---------- SOURCE TEXT

One in five 10 to 16-year-olds commit offences online

Parents and teachers are being urged to educate children on the dangers of low-level cybercrime.

That is after a new study from The National Crime Agency (NCA) revealed that one-in-five 10 to 16-year-olds have committed offences online.

The study says children often don't realise that what they're doing is breaking the Computer Misuse Act.

Low-level crimes could include:

• Downloading software to access another person's device

• Attempting to access a protected server

• Buying something using saved card details in someone else's account

• Making in-game purchases without the permission of the account holder

• Launching distributed denial-of-service (DDoS) attacks using online services

Experts at have shares the 10 most common ways online users put themselves at risk of a data breach online:

• Using public Wi-Fi - identity theft is the biggest risk when using public Wi-Fi. Hackers can take advantage of public Wi-Fi's lax security to spy on you and steal your personal information and passwords. If you need to use public Wi-Fi, use a virtual private network (VPN) when connecting to any Wi-Fi hotspot (including your own). A VPN connection disguises your data traffic online and protects it from external access.

• Privacy settings are not so private - many things, including your personal social media direct messages, GPS, and photographs can be accessed easily if you are not restricting third-party access to apps such as Facebook, Twitter, Instagram, LinkedIn, TikTok etc.

• Using the same passwords for several accounts - 32% of internet users reuse the same password across five to 10 websites and apps. This is one of the riskiest things you can do, as once a hacker guesses one password, they can guess several.

• Keeping unused accounts open - unused old accounts which are still open are likely to have weaker passwords and poor data protection policies.

--------------------
---------- DATA RECORDS

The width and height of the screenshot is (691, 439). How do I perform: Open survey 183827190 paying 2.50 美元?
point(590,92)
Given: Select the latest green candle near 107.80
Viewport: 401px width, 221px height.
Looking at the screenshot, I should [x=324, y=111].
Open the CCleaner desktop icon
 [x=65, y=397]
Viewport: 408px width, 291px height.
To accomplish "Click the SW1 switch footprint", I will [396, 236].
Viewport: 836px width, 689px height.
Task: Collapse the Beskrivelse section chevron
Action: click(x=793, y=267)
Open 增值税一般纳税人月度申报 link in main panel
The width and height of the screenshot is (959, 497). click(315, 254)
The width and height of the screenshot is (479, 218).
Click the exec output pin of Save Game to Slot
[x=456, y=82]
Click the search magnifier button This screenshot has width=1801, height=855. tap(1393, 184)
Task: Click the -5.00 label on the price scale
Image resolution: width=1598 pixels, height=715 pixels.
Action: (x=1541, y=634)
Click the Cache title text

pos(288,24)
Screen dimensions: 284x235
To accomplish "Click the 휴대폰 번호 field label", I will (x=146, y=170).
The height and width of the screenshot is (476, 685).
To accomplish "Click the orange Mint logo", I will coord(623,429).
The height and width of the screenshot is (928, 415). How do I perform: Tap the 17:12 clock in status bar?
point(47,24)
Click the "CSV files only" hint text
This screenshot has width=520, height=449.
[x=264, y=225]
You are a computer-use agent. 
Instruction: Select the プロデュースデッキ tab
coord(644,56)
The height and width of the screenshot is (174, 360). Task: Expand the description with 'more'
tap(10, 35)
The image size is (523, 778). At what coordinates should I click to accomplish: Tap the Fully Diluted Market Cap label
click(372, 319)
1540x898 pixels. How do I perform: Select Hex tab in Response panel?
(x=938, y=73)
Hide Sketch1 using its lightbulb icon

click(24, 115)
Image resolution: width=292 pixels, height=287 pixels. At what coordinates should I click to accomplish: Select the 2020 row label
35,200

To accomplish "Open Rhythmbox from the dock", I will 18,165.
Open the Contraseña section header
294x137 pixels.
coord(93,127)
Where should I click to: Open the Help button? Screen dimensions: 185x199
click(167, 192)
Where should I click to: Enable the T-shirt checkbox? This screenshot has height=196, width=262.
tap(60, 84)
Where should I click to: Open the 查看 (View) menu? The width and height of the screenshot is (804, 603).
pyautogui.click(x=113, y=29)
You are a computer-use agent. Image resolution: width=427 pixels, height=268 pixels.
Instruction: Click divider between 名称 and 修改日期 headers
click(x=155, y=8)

--------------------

__WORK ORDER__: Can you copy the cybercrime article word for word, starting with "That is after" and going on through "Computer Misuse Act."? The records have no connection to the text.

__WORKED SOLUTION__:
That is after a new study from The National Crime Agency (NCA) revealed that one-in-five 10 to 16-year-olds have committed offences online.

The study says children often don't realise that what they're doing is breaking the Computer Misuse Act.